--- Data listing Enclosed Below ---
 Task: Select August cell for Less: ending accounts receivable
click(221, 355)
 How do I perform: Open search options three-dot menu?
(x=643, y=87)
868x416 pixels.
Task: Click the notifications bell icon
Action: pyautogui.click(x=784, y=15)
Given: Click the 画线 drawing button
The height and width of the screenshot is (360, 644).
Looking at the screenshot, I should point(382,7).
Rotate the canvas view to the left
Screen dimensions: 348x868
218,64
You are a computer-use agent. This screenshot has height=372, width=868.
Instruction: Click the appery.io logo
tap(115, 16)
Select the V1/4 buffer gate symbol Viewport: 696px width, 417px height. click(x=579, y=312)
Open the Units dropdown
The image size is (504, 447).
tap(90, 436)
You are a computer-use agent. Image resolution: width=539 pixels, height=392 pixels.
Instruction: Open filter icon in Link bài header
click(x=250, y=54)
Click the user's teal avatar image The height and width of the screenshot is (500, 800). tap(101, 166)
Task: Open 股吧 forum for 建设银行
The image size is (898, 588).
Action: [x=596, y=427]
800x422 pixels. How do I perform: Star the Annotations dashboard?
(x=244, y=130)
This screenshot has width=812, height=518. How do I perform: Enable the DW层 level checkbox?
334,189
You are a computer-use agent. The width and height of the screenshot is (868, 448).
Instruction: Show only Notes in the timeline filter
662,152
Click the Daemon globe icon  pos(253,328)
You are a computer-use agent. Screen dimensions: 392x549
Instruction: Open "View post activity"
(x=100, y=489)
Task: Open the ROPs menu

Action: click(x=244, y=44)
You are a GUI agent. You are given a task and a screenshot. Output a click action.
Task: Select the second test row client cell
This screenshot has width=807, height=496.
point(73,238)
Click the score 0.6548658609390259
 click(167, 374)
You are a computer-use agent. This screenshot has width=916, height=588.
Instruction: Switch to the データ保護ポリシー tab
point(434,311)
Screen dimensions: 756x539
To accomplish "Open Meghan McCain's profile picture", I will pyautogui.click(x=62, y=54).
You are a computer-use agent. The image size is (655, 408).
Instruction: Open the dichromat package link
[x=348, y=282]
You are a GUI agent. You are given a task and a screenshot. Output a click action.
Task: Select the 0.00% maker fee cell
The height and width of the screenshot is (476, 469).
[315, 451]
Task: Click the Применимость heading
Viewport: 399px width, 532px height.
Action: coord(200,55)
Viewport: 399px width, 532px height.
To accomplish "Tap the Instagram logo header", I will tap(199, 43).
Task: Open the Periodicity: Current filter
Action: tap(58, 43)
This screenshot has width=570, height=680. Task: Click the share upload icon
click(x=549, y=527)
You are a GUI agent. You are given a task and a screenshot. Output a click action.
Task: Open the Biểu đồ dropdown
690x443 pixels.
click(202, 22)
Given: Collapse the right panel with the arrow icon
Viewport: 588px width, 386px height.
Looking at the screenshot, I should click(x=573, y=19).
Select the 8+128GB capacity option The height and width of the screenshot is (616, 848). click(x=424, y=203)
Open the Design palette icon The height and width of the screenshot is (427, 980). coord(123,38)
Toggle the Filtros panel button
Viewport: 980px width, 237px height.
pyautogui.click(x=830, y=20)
--- End of Enclosed Data listing ---
### Your objective:
Which lines above run from the one containing "Select the V1/4" down to the one containing "Click the user's"? Repeat exactly those, both ends included, and nothing else.

### Output for this exercise:
Select the V1/4 buffer gate symbol Viewport: 696px width, 417px height. click(x=579, y=312)
Open the Units dropdown
The image size is (504, 447).
tap(90, 436)
You are a computer-use agent. Image resolution: width=539 pixels, height=392 pixels.
Instruction: Open filter icon in Link bài header
click(x=250, y=54)
Click the user's teal avatar image The height and width of the screenshot is (500, 800). tap(101, 166)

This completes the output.